Unknown Primarch said:


> sorry maybe i was reading something into it that wasnt there.


S'alright. 



Unknown Primarch said:


> i did forget to say that first heretic was out before savage weapons so maybe when he wrote the flashbacks they hadnt decided to try and confirm his loyalties but to me it seems rushed


Well considering they were both written by the same author I very much doubt it to be honest.



Unknown Primarch said:


> unless they trying to trick us and more is yet to come


Well ADB's stance has always been clear. The Lion was loyal.
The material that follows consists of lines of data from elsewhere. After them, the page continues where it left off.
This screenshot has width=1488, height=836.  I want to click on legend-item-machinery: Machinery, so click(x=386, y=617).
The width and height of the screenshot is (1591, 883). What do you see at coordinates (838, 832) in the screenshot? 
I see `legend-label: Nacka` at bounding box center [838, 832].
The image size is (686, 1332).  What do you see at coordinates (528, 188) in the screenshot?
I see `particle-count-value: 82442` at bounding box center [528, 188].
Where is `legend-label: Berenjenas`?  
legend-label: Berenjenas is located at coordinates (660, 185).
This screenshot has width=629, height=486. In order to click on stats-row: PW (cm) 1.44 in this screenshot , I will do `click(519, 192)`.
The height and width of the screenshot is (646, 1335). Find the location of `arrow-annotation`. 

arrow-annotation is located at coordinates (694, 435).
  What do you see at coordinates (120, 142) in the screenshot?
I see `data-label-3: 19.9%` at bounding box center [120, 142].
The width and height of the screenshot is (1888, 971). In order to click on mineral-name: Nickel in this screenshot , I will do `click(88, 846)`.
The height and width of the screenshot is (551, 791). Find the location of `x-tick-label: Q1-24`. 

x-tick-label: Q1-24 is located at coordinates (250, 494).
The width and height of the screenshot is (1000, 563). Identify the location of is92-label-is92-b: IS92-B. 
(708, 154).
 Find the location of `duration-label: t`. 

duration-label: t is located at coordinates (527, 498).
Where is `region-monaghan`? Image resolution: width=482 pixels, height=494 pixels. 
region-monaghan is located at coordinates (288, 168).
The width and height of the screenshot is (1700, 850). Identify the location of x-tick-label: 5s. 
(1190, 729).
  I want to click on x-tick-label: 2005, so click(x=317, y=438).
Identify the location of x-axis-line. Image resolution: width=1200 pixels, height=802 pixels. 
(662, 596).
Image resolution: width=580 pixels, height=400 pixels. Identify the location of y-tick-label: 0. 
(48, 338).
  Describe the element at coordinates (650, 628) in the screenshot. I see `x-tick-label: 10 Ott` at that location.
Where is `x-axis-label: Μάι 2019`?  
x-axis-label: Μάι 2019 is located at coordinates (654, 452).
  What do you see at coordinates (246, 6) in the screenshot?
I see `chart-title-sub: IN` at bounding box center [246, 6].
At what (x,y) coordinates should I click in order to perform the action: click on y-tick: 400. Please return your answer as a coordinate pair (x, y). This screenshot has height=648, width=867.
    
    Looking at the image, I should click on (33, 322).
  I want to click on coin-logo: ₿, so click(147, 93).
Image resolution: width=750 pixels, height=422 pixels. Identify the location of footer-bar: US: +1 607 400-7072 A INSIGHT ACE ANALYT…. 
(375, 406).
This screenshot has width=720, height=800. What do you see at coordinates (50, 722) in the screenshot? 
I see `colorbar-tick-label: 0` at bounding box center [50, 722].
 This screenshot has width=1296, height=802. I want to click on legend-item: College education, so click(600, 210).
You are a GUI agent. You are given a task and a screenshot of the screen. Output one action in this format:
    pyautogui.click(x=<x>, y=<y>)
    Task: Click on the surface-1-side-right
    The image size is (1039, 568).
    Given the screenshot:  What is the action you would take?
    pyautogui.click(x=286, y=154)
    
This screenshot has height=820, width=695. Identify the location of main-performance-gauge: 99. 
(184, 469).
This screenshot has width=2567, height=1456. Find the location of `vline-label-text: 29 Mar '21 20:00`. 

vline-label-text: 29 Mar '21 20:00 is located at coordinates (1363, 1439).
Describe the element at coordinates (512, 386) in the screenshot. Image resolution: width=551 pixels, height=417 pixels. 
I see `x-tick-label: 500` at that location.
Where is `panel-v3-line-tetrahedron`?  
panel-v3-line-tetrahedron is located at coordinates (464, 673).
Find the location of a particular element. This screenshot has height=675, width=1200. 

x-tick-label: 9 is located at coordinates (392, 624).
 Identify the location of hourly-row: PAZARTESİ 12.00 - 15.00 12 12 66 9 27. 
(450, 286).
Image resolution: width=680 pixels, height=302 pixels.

The _pod scene_ represented the potential for the Lion to join Chaos right from the beginning (although as you quite rightly pointed out, all the Primarchs had that potential) and then _Savage Weapons_ confirmed why the Lion could not reach Terra throughout the first few years of the Heresy. 



Unknown Primarch said:


> because they had that thing with the siege cannons to make us think he a traitor


Taken at face-value, the ending of _Fallen Angels_ does not present the Lion as a traitor at all. Remember, he wasn't aware that Perturabo had secretly joined Horus.


----------



## Unknown Primarch (Feb 25, 2008)

right you are about the siege cannons but as with how they have built up the lions personality i can never shake that the lion has been taught human traits but has that animal instinct underneath that subconsciously will do anything to stay alive. 
while im totally hearing what you have said im still thinking that there might still be the lion having thought about the outcomes of the HH and was thinking of what his next move should be. in the eventuality of him being the only full legion left out in the galaxy like he says, what would his next moves be? what would he do if horus had defeated the emperor and all the loyal primarchs and he was the only one left. would he make a last stand or eventually side with horus. maybe we have got that to come yet as i think there will be some twists and turns left in the saga of the lion and luther.


----------



## Words_of_Truth (Sep 20, 2007)

Personally I still can't place his "position" within the Primarchs. Horus was a leader, Angron was the berzerker, Dorn the builder etc etc 

What is The Lions?


----------